VARIOUS ARTISTS Heartworn Highways (Diverse) 

A producer's note maintains that "this is not the soundtrack to "Heartworn Highways"", but is in fact "an album that stood on its own as an audio companion to the movie". To that end, the project is conspicuously successful. I haven't seen the film  - a documentary on what was then known as the outlaw country scene, "bottled in Tennessee & Texas during the winter of 1976" - but I almost feel as though, having heard the album, I don't need to, such is this not-a-soundtrack's vivid audio verite feel to it. It's not just because of the impromptu nature of many of the performances , recoded in deserted clubs, homes, prisons and a Christmas Eve jam session at Guy Clark's place; the snatches of dialogue and banter that punctuate them help too.

Guy Clark demonstrates a crystalline purity of performance and narrative on "L.A. Freeway" and "Desperadoes Waiting For A Train", and Townes Van Zandt is as committed playing "Waiting 'Round To Die" and "Pancho & Lefty" to three people and a dog as he was to an overcrowded club on "Live At The Old Quarter, Houston, Texas".  There are a couple of shockingly precocious performances from a 20-year-old Steve Earle, already weathered with world-weary cynicism on "Mercenary Song" and fashioning a glorious family saga in miniature from "Elijah's Church". The producers break their self-imposed "no covers" rule for a couple of justifiable causes: Steve Young recasts "I'm So Lonesome I Could Cry" as a funereal dirge, and Rodney Crowell leads a star-studded ensemble on "Silent Night".

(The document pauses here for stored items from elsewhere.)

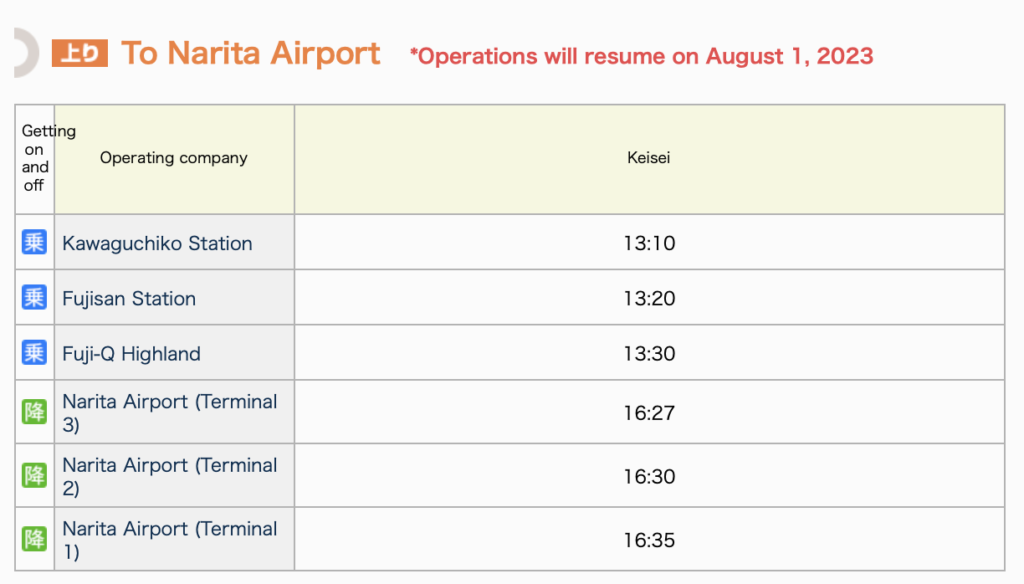Click the To Narita Airport heading
This screenshot has width=1024, height=584.
coord(251,53)
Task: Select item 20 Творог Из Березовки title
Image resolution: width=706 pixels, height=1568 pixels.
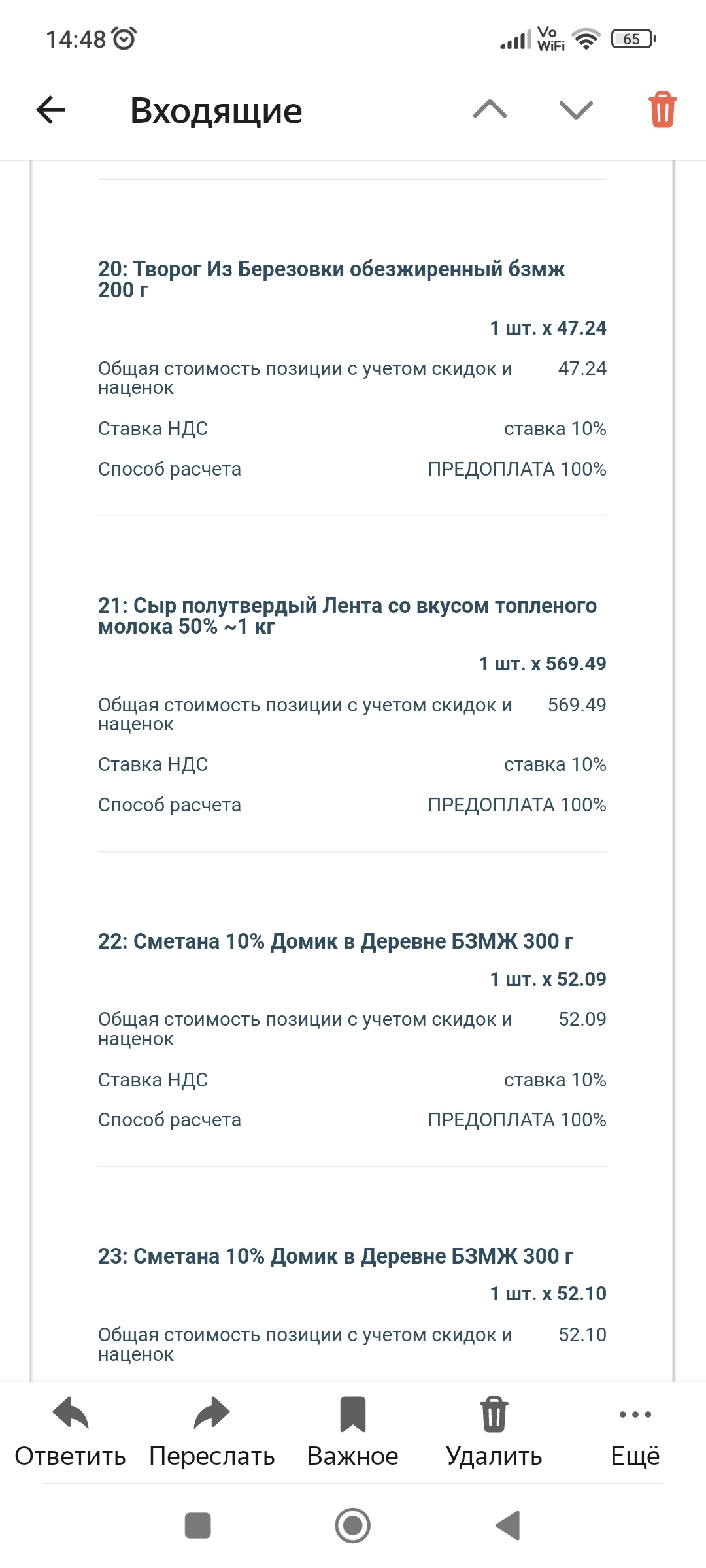Action: click(331, 279)
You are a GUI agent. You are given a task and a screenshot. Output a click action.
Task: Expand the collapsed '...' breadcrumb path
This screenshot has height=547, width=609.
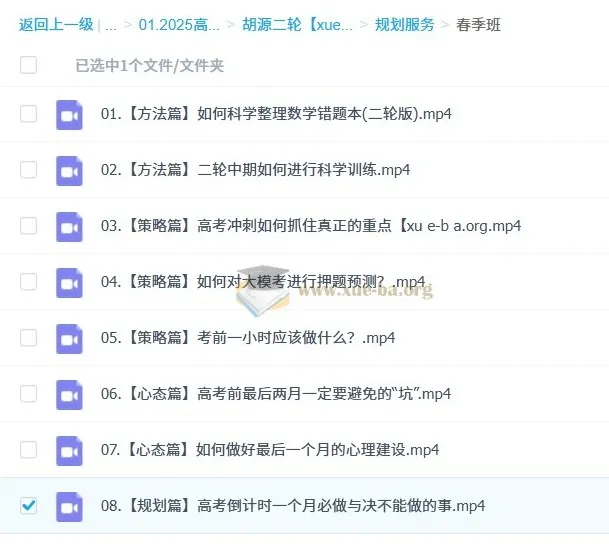111,25
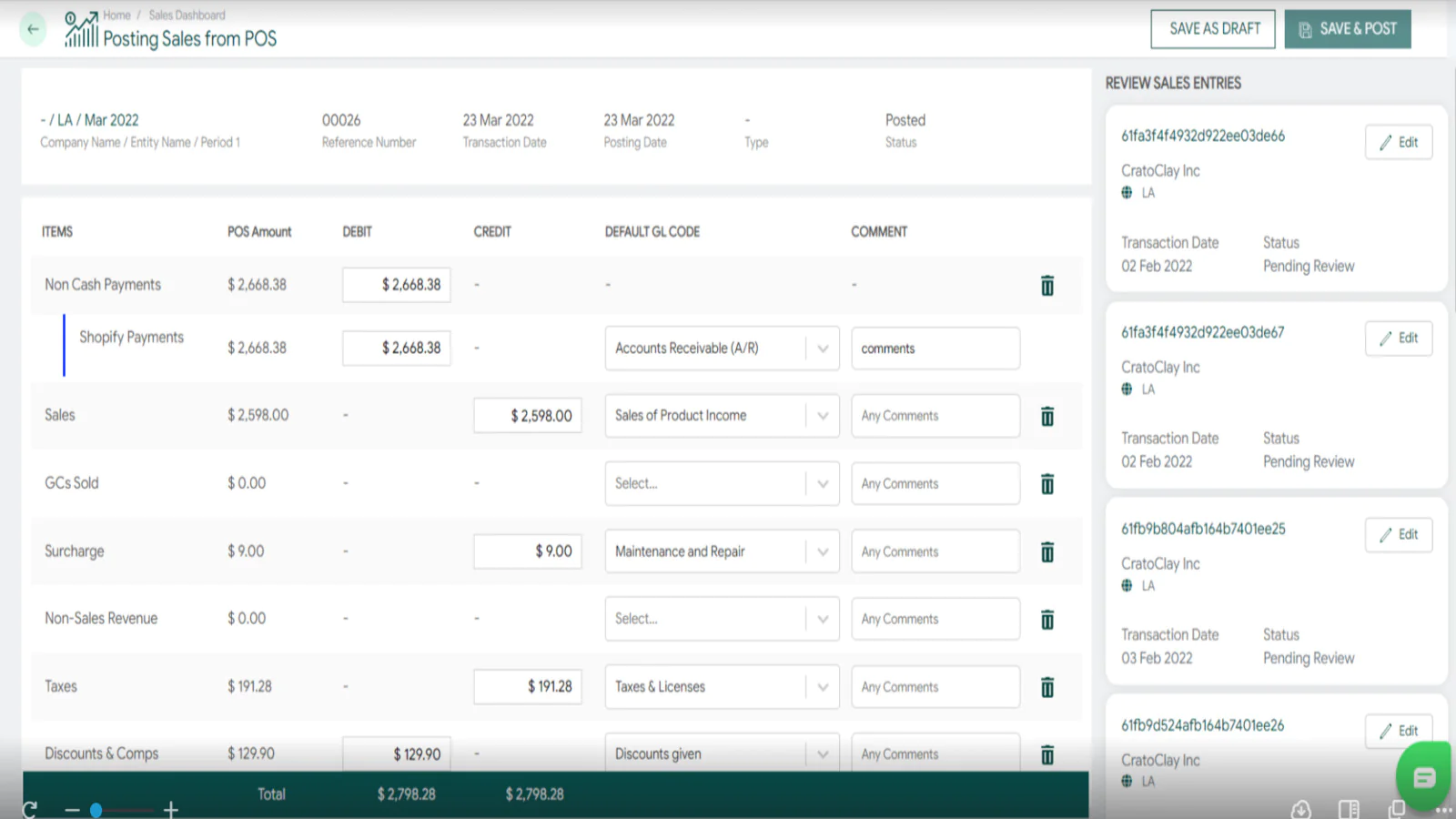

Not everything collected here is brilliant, of course. David Allan Coe's two contributions seem too sentimental to be truly representative of the genre, and John Hiatt is, surprisingly, just plain dull on "One For The One". Otherwise, though, this great album is a feast for the ears. It helps that Diverse's vinyl reissue sounds delicious in places, such as when the band spread out before the listener during Larry Jon Wilson's "Ohoopee River Bottomland". Although there are moments of grating distortion, the level of care and attention afforded this release suggests that they're more than likely endemic to the original source material rather than any negligence at the mastering or pressing stages.